It may be but an idle whim, but it has always seemed to me, that the
extraordinary vacillations of movement displayed by some whales when
beset by three or four boats; the timidity and liability to queer
frights, so common to such whales; I think that all this indirectly
proceeds from the helpless perplexity of volition, in which their
divided and diametrically opposite powers of vision must involve them.
But the ear of the whale is full as curious as the eye. If you are
an entire stranger to their race, you might hunt over these two
heads for hours, and never discover that organ. The ear has no
external leaf whatever; and into the hole itself you can hardly insert
a quill, so wondrously minute is it. It is lodged a little behind
the eye. With respect to their ears, this important difference is to
be observed between the sperm whale and the right.

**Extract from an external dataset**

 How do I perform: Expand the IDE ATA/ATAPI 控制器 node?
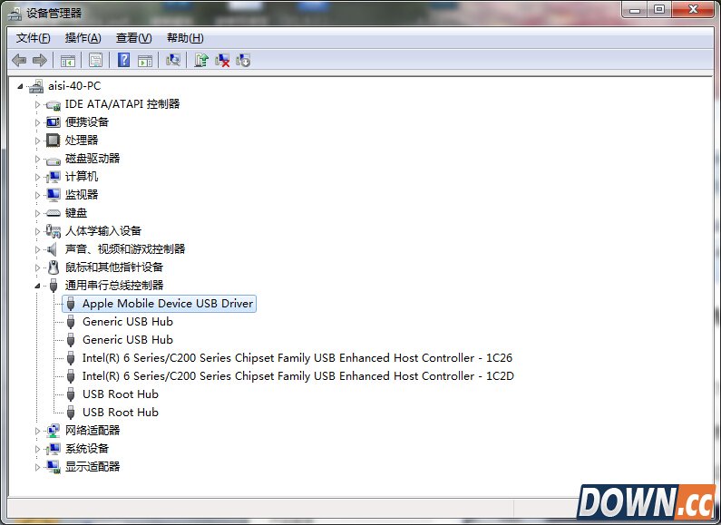point(38,104)
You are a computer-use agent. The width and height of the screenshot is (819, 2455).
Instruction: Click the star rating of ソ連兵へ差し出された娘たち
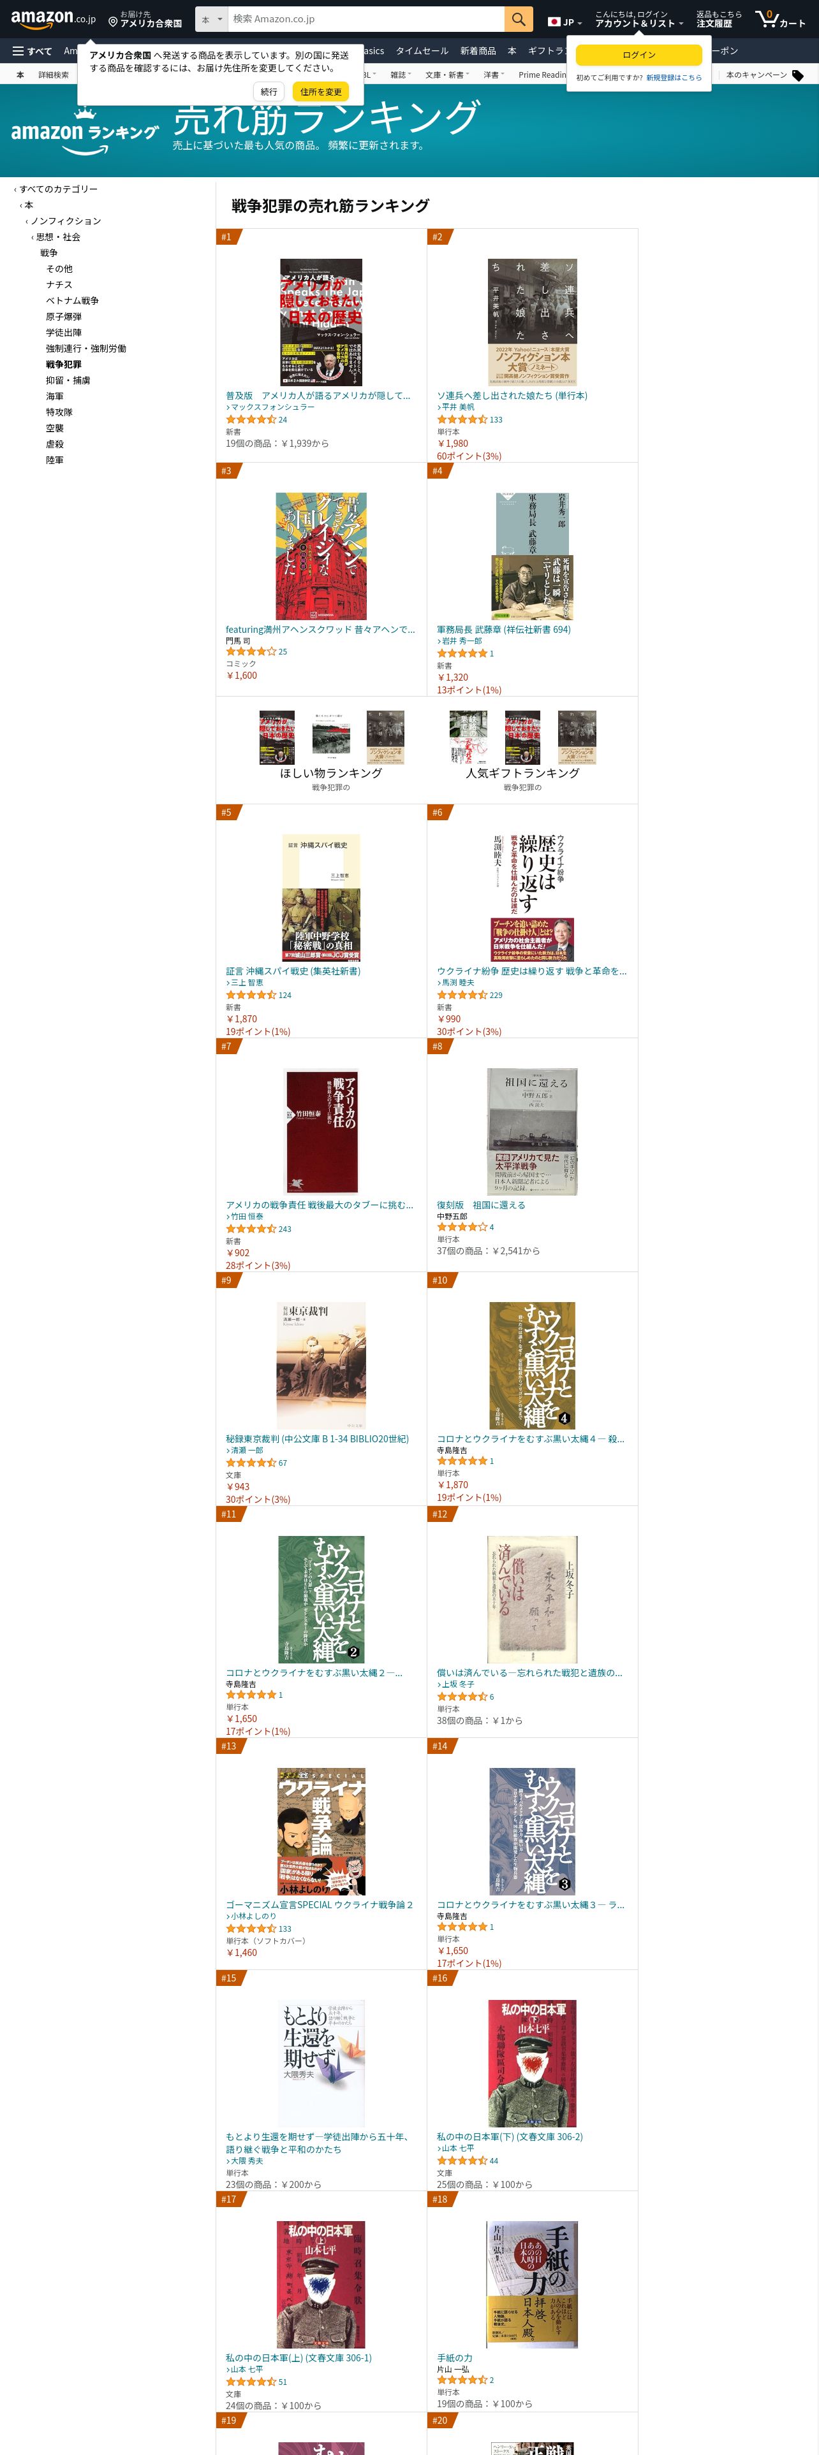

While the ears of
the former has an external opening, that of the latter is entirely and
evenly covered over with a membrane, so as to be quite imperceptible
from without.
Is it not curious, that so vast a being as the whale should see
the world through so small an eye, and hear the thunder through an ear
which is smaller than a hare's? But if his eyes were broad as the lens
of Herschel's great telescope; and his ears capacious as the porches
of cathedrals; would that make him any longer of sight, or sharper
of hearing? Not at all.- Why then do you try to "enlarge" your mind?
Subtilize it.
Let us now with whatever levers and steam-engines we have at hand,
cant over the sperm whale's head, so, that it may lie bottom up; then,
ascending by a ladder to the summit, have a peep down the mouth; and
were it not that the body is now completely separated from it, with
a lantern we might descend into the great Kentucky Mammoth Cave of his
stomach. But let us hold on here by this tooth, and look about us
where we are. What a really beautiful and chaste-looking mouth! from
floor to ceiling, lined, or rather papered with a glistening white
membrane, glossy as bridal satins.
But come out now, and look at this portentous lower jaw, which seems
like the long narrow lid of an immense snuff-box, with the hinge at
one end, instead of one side. If you pry it up, so as to get it
overhead, and expose its rows of teeth, it seems a terrific
portcullis; and such, alas! it proves to many a poor wight in the
fishery, upon whom these spikes fall with impaling force. But far more
terrible is it to behold, when fathoms down in the sea, you see some
sulky whale, floating there suspended, with his prodigious jaw, some
fifteen feet long, hanging straight down at right-angles with his
body; for all the world like a ship's jibboom. This whale is not dead;
he is only dispirited; out of sorts, perhaps; hypochondriac; and so
supine, that the hinges of his jaw have relaxed, leaving him there
in that ungainly sort of plight, a reproach to all his tribe, who
must, no doubt, imprecate lock-jaws upon him.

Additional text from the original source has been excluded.